Повернуть в одиночку домой щенок либо боялся, либо считал себя не в праве, а продолжать маршрут был явно не способен. Лучшим выходом было найти подходящее место, оставить пса там, и зайти за ним на обратном пути.

Единственный известный мне способ заставить непривязанную собаку тебя дожидаться – оставить рядом с ней свои вещи. Для собаки это означает, что ты оставил с ней часть себя и должен вернуться, поэтому одиночество не слишком ее беспокоит. К тому времени изрядный багаж стал меня обременять, я с удовольствием сложил под кустик, где жиденькая тень была чуть гуще, тяжелый фотоаппарат с принадлежностями, бинокль, полевую сумку и флягу с водой. Собака примостилась рядом и тут же начала копать песок, устраиваясь поудобнее.

Было жарко, мне захотелось снять и насквозь пропотевшую одежду. Конечная цель экскурсии была совсем близкой, я решил дать телу подышать и немного загореть – недельное пребывание на туркменском солнце казалось достаточной подготовкой для этого. Мои защитного цвета гимнастерка и брюки, повешенные на кустик, мало бросались в глаза. В виде главного ориентира пришлось водрузить на вершинку кустика вывернутую шляпу-панаму, красная подкладка которой была хорошо заметна. Уходя я подумал, что при возвращении обратно собака обязательно поднимет лай, и это поможет найти оставленное имущество.

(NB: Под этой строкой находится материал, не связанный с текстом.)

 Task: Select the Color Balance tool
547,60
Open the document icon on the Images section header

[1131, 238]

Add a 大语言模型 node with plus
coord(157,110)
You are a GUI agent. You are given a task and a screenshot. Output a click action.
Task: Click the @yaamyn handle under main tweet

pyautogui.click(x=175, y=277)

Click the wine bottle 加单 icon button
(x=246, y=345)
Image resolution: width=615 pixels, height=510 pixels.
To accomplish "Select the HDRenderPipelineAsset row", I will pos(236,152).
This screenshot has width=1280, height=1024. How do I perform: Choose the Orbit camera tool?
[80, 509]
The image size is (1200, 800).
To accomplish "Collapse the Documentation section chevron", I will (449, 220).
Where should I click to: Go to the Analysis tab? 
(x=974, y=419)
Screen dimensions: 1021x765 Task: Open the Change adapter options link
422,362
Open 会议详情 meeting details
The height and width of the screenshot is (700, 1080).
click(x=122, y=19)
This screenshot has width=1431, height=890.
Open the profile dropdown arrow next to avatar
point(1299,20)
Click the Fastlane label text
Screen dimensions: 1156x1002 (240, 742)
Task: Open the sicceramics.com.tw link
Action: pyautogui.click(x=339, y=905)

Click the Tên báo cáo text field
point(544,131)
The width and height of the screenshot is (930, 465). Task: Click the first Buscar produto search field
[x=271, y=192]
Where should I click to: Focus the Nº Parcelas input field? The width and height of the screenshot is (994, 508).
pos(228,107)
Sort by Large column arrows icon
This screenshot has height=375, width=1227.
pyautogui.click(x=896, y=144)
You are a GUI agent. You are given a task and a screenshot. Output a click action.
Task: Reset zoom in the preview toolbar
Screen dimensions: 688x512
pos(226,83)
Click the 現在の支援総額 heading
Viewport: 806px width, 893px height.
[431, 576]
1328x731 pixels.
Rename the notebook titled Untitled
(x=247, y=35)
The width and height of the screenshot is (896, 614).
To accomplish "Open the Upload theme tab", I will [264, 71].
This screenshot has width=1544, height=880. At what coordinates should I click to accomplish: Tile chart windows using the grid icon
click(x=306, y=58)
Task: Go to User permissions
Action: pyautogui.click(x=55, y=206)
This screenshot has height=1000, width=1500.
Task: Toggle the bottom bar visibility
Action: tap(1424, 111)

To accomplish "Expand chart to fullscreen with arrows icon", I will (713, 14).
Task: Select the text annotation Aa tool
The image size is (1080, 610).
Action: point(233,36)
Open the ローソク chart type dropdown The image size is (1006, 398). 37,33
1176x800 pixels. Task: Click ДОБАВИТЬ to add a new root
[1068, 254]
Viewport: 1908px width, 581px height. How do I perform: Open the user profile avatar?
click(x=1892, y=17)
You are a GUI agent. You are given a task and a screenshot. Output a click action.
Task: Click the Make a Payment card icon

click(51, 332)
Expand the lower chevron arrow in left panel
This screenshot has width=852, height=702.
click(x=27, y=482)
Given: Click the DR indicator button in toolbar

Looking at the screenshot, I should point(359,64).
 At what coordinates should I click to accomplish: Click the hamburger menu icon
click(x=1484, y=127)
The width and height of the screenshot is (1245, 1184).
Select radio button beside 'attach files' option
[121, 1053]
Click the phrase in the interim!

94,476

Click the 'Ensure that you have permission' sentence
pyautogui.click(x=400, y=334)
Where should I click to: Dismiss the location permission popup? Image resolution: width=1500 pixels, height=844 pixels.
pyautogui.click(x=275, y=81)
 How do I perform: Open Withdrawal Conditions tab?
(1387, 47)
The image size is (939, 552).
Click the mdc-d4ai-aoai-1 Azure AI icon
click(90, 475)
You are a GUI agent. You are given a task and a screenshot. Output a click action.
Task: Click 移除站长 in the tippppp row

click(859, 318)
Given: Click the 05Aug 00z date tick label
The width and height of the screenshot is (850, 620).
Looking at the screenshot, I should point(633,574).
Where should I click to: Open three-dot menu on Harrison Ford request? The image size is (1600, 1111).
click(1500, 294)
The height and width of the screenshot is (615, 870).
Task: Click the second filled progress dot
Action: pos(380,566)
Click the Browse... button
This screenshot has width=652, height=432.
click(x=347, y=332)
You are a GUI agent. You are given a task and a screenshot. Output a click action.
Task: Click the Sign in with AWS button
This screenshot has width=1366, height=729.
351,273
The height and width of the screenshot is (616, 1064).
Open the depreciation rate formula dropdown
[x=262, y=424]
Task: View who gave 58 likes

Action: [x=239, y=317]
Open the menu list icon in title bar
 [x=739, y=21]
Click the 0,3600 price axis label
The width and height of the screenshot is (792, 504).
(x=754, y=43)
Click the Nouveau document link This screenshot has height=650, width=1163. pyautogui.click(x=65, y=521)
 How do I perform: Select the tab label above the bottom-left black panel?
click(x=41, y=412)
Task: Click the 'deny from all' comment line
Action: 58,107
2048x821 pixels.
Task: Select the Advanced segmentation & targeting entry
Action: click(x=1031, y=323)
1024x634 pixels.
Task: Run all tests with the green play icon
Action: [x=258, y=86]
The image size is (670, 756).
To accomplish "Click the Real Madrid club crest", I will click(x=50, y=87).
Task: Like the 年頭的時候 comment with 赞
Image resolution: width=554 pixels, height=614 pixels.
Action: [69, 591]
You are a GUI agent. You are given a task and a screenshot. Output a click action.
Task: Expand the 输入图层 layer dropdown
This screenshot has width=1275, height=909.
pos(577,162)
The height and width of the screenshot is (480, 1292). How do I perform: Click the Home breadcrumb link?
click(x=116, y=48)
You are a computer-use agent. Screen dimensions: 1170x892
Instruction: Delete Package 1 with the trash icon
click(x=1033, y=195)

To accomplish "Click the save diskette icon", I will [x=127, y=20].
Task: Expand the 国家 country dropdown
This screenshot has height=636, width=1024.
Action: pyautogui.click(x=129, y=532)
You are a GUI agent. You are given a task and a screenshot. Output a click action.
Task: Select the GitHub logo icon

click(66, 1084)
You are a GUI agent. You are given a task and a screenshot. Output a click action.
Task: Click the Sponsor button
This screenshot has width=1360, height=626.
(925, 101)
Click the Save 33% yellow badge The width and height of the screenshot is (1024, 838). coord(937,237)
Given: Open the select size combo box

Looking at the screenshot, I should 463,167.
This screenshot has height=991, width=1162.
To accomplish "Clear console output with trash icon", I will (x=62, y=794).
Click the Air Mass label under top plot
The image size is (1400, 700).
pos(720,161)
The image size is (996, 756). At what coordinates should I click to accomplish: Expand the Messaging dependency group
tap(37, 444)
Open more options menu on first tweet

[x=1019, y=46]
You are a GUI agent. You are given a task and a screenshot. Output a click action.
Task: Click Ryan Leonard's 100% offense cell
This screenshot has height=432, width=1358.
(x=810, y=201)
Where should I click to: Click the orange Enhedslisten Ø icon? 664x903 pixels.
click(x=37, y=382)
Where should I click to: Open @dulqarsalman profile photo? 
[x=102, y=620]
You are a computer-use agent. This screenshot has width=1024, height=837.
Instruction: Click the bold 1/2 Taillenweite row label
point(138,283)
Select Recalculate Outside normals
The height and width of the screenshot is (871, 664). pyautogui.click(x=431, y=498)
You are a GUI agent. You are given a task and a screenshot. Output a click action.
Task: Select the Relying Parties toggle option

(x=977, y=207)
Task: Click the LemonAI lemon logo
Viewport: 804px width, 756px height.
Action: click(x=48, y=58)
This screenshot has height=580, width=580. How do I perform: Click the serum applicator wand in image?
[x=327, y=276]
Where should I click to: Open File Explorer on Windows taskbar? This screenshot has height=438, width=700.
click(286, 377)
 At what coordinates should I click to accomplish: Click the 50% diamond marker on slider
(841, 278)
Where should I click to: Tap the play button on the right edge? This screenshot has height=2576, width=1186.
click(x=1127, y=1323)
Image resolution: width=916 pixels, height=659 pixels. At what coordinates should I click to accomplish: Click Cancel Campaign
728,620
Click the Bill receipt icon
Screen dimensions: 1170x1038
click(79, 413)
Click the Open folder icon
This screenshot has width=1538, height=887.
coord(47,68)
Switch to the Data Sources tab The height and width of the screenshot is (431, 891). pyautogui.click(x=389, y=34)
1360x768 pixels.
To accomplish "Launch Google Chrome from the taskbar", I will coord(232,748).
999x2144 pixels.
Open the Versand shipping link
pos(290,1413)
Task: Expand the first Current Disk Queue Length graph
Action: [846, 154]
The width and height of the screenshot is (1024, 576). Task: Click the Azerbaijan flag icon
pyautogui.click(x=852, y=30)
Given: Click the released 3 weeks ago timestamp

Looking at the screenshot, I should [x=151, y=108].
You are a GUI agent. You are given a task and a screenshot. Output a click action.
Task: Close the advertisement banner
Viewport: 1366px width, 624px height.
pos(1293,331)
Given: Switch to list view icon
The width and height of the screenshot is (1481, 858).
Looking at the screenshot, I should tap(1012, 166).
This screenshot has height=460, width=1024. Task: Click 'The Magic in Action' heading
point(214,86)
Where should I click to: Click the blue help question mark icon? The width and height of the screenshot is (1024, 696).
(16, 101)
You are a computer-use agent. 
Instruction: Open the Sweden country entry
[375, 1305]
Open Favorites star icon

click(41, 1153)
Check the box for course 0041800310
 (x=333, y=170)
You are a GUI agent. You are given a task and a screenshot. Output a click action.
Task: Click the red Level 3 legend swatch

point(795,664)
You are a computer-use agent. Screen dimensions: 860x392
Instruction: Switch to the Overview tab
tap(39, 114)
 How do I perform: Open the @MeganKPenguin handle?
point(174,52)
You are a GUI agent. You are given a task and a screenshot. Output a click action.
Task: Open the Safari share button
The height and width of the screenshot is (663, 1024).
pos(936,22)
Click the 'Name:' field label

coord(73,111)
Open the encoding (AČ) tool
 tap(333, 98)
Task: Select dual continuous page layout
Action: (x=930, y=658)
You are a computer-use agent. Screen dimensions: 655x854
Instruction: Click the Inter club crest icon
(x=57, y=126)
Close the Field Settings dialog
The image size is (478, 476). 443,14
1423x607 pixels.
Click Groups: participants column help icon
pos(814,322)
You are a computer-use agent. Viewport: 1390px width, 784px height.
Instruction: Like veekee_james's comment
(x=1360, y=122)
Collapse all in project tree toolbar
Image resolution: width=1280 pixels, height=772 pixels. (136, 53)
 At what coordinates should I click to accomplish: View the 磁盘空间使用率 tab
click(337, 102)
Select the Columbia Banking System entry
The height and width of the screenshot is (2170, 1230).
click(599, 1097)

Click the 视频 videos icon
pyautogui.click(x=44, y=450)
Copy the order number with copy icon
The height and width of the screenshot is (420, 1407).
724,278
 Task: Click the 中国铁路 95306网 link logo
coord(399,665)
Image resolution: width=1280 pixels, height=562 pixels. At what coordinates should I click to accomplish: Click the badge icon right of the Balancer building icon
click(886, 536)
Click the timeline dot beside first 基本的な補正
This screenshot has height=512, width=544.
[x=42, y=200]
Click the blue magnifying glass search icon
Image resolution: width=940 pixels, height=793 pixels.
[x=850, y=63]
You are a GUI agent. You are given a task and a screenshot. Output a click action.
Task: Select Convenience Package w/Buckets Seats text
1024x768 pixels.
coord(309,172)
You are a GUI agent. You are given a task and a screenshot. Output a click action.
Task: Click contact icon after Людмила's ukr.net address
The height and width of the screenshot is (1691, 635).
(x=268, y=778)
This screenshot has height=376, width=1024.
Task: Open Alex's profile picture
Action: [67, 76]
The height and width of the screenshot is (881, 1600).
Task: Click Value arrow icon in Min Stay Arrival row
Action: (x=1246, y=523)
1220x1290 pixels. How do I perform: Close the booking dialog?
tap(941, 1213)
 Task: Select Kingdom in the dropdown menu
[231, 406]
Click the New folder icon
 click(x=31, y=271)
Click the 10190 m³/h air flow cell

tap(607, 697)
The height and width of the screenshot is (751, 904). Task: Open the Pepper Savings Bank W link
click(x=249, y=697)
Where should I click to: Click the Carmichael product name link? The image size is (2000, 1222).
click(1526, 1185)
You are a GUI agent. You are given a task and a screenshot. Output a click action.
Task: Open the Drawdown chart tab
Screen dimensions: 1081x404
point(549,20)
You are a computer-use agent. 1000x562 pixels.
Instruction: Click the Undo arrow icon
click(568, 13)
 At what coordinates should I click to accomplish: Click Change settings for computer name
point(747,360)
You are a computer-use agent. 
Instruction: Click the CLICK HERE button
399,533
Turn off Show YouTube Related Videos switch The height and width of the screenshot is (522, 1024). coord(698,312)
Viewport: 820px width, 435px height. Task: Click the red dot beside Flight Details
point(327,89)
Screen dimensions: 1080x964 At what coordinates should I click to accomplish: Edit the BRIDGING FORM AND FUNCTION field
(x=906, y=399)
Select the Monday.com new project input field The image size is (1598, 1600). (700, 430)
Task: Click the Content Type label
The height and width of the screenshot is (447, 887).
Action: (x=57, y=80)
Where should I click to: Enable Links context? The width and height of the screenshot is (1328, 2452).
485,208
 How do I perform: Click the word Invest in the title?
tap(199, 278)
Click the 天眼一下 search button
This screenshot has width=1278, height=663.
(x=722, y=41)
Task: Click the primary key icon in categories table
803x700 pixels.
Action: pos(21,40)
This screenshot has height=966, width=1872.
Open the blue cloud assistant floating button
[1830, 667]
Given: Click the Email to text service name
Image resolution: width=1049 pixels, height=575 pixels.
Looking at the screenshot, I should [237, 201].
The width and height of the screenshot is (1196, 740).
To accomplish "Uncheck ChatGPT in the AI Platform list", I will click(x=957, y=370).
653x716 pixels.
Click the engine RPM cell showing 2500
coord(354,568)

Налегке, в одних трусах и ботинках, я почти бегом отправился дальше. Местность широкими уступами понижалась, я с минуты на минуту ждал, что овраг кончится, но за одной террасой следовала другая, и конца им было не видно. Темных очков у меня не было, и стало трудно смотреть вперед: подбиравшееся к зениту солнце заливало все вокруг ослепительным светом. Палило оно уже немилосердно, ни малейшего дуновения ветерка не чувствовалось в жарком воздухе. Не стало видно зверей, птиц и многочисленных ящериц, развлекавших меня раньше – все живое пряталось от зноя. Идти дальше уже не хотелось, только упрямство гнало меня вперед. Наконец, овраг расступился и вдалеке, в дрожащем знойном мареве, показалась широкая, белая от соли равнина. Не спускаясь к ней, я повернул назад.

Идти вверх было тяжелее, а солнце светило теперь прямо в лицо. В моих прищуренных глазах начали плавать радужные круги. Неприкрытая голова, казалось, накалилась от солнца, стучала кровь в висках, язык высох и с трудом ворочался во рту. Почти физически я ощущал, как ставшее враждебным и жестким солнечное сияние свирепо обжигает и перегревает обнаженное тело. Было необходимо как можно скорее прикрыть его так легкомысленно снятой одеждой. Подгоняемый тревогой, я спешил и жадно вглядывался в местность, ожидая запомнившегося поворота оврага. Вот, кажется, и он, теперь оставалось найти отмеченный панамой кустик.

Пылающее солнце заливало степь беспощадно ярким слепящим светом. В этом белом сиянии все сверкало и блестело, ослепленные солнцем глаза плохо различали цвета, а однообразные чахлые кустики не давали надежно ориентироваться. Вехи-панамы нигде не было видно. В панике я бегал то вверх, то вниз по краю оврага. Осипшим голосом звал собаку, но та не откликалась. Стало ясно, что быстро одежды мне не найти, а без нее солнце меня доконает. Ни малейшего укрытия, ни клочка настоящей тени вокруг я не видел.

В белом от солнца небе черным крестиком плавал знакомый стервятник. С тоской я вспомнил о прохладе его пещеры, и это направило мысли в нужную сторону. Если нет укрытия, его нужно создать. Не обязательно долбить в стене оврага пещеру, как безвестные жители древнего Кызылджара.

Большинство животных пустыни спасаются от зноя в толще почвы. Это мне подходило. Под кустиком саксаула виднелась нора, начатая и брошенная каким-то зверем. Руками я стал расширять и углублять ее. Как завидовал я обладателям когтистых лап, куда лучше приспособленных для землеройных работ, чем мои пятерни!